Summary
TE Connectivity Ltd. (TEL) filed an 8-K on December 20, 2013, to report on actions taken to comply with a new Swiss ordinance on executive compensation, known as the "Ordinance Against Excessive Compensation." Effective January 1, 2014, this ordinance restricts certain payments to executive officers unless those compensation rights are part of employment agreements in place before December 31, 2013. In response, TEL executed written employment agreements with its named executive officers on December 20, 2013. These agreements, which memorialize existing terms and conditions without change, are designed to ensure the continued participation of these officers in the TE Connectivity Severance Plan for U.S. Officers and Executives and the TE Connectivity Change in Control Severance Plan for Certain U.S. Officers and Executives through December 31, 2015. The new agreements do not contain automatic renewal features and expire on December 31, 2015.
Key Highlights
- 1TE Connectivity entered into new employment agreements with named executive officers to comply with a new Swiss compensation ordinance.

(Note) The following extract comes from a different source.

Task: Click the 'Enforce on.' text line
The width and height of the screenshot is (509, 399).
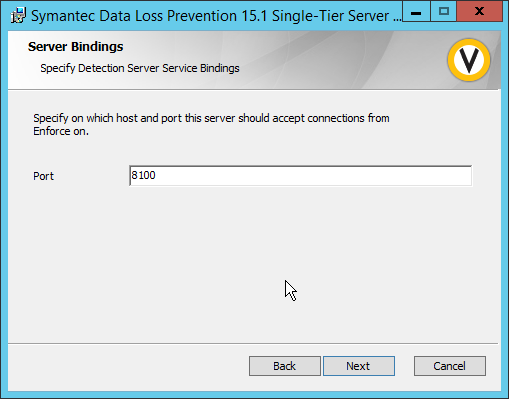Action: 61,131
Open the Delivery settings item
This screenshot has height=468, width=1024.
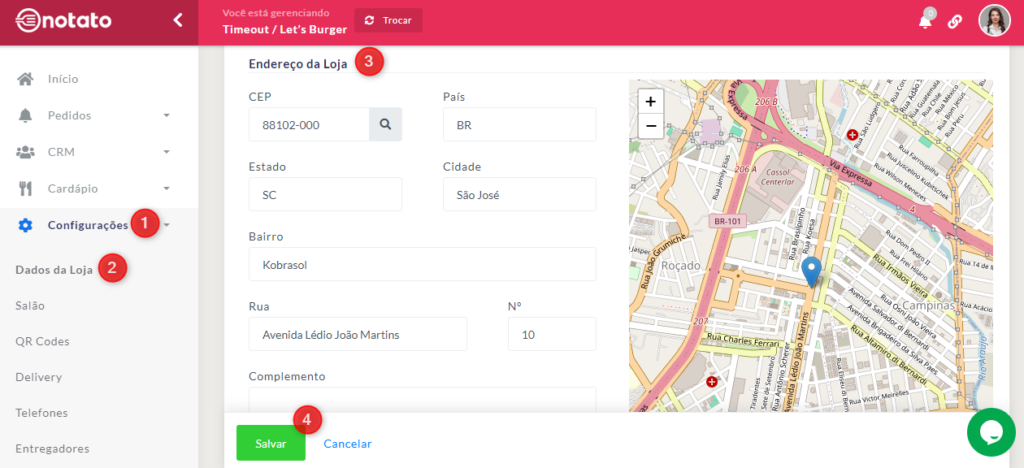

- 2The agreements ensure continued participation in U.S. severance and change-in-control plans for executives.
- 3New agreements are effective immediately (December 20, 2013) and expire on December 31, 2015, with no automatic renewal.
- 4The action is a proactive measure to adhere to the "Ordinance Against Excessive Compensation" which takes effect January 1, 2014.
- 5Existing terms and conditions of employment were memorialized without modification in the new agreements.
- 6The filing lists specific employment agreements for key executives (Thomas J. Lynch, Robert W. Hau, Terrence R. Curtin, Joseph B. Donahue, Robert N. Shaddock) as exhibits.